One of the classic traits specific to persistent HBV infection is that the hosts tend to have late, weak, narrowly focused cytotoxic T lymphocyte (CTL) responses that quickly show attenuation, in contrast to the vigorous, polyclonal, and multi-specific CTL responses in acutely infected patients who are able to achieve rapid viral control with rapid clearance of HBsAg from the blood, i.e. acute self-limiting HBV infection [42]. This suggests the key to viral clearance is generating immune responses that simultaneously target multiple viral antigens. Hepatitis B core antigen (HBcAg) is one of the HBV viral antigens recognized by the host immune system. Hosts seroconvert to anti-HBc as early as 3 weeks upon exposure [43]. HBcAg can trigger innate, humoral and cellular immune responses [44,45,46]. In particular, the T cell response to various epitopes of HBV including HBcAg is strong in acute self-limiting HBV infection, but is weak and quickly exhausted in chronic HBV infection [47, 48]. CTLs specific to all viral antigens do exist in the liver of CHB patients, but in very low levels. On the other hand, the antibody response to HBcAg comes off strong in chronically infected patients but have no direct antiviral effects [32]. It is generally reckoned that anti-HBc antibodies do not neutralize HBV and have little to no effect on viral clearance since they are present in high titers during the HBeAg-positive chronic infection phase, in which the host experiences a high degree of viremia and the immune system “tolerates” the virus. In addition, antiviral treatment and normalization of liver enzymes led to functional reduction in HBcAg-specific B cells and anti-HBc levels [46]. The role of the antibody response to HBcAg in the immunopathogenesis of HBV remains unclear [42, 49].

However, depending on phases, anti-HBc can either serve as a useful predictive factor for treatment outcome or a surrogate indicator that reflects HBV replication. Studies have shown higher anti-HBc levels were associated with higher rates of HBeAg seroconversion in HBeAg-positive patients [50]. Meanwhile, in HBeAg-negative patients, studies found that higher levels of anti-HBc were associated with relapse in HBeAg-negative patients and were disadvantageous for HBsAg seroclearance [51, 52]. The contrast may be explained by the difference in viral load between HBeAg-positive and HBeAg-negative patients.

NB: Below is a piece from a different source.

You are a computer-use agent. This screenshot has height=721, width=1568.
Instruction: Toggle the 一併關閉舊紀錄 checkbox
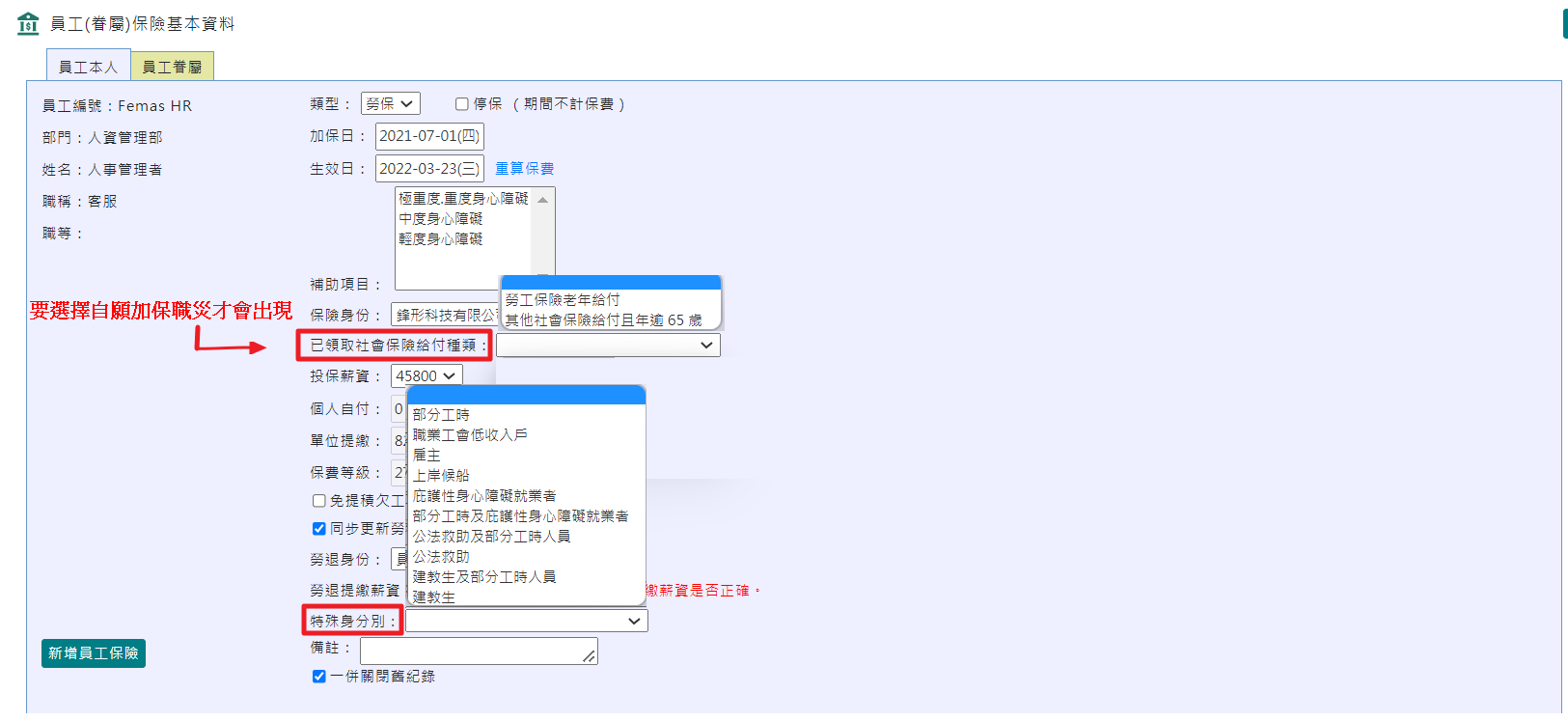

In HBeAg-positive patients, HBV titre is high and HBcAg is produced in excess, which cause hyper immune responses and anti-HBc production that favour HBeAg seroconversion. In HBeAg-negative patients, they have entered a prolonged period of viral quiescence with effective immune control in which anti-HBc level is a direct reflection of intrahepatic HBcAg load, which correlates with transcriptional activity of cccDNA in the liver [53]. In other words, a high anti-HBc level is an indication of high viral burden, and hence an unfavourable condition to HBsAg seroclearance, the hallmark which implies silencing of cccDNA. Anti-HBc’s non-neutralizing nature and its positive correlation to HBV DNA during the HBeAg-negative phase together can reasonably explain the result of this study, that low anti-HBc levels are favourable to HBsAg seroclearance and can serve as a predictive factor of this endpoint in the next 10 years.

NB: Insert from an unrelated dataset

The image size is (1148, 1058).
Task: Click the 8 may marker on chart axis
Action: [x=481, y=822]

Our study has two limitations. Firstly, the retrospective nature of the study precluded additional experiments to be conducted for providing mechanistic insights into how declining anti-HBc has contributed to HBsAg seroclearance. Secondly, we did not have plasma anti-HBc and anti-HBs data after achieving HBsAg seroclearance.

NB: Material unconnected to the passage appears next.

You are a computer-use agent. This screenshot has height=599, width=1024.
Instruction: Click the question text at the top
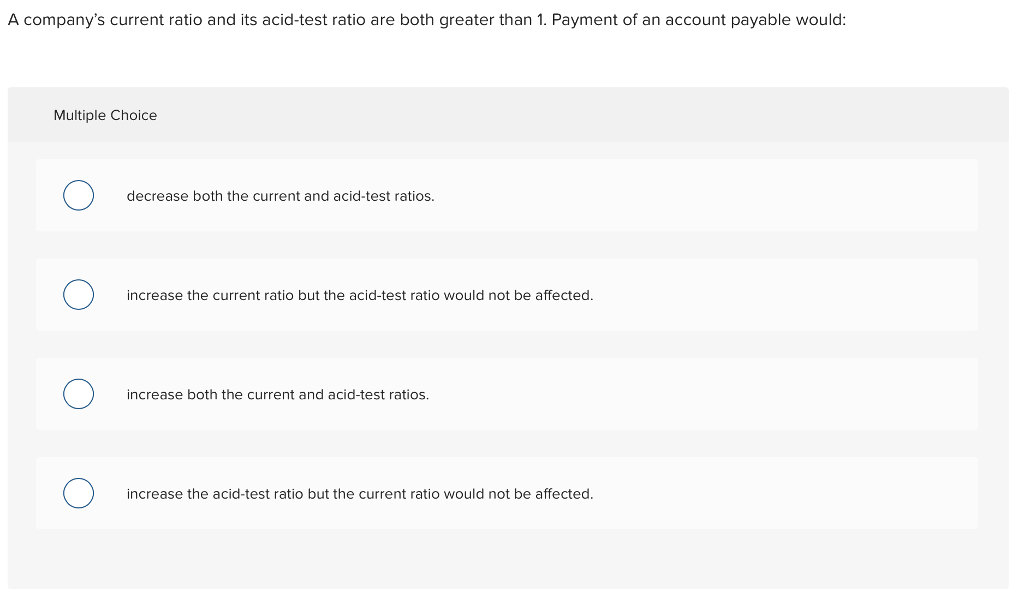tap(427, 19)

In conclusion, plasma anti-HBc level is negatively associated with HBsAg seroclearance and begins to decline 10 years prior to HBsAg seroclearance, which can serve as a potential predictor in predicting HBsAg seroclearance among patients with HBeAg-negative chronic hepatitis B infection. Combining two biomarkers i.e., qHBsAg and anti-HBc, is potentially useful to identify subjects who will develop subsequent HBsAg seroclearance.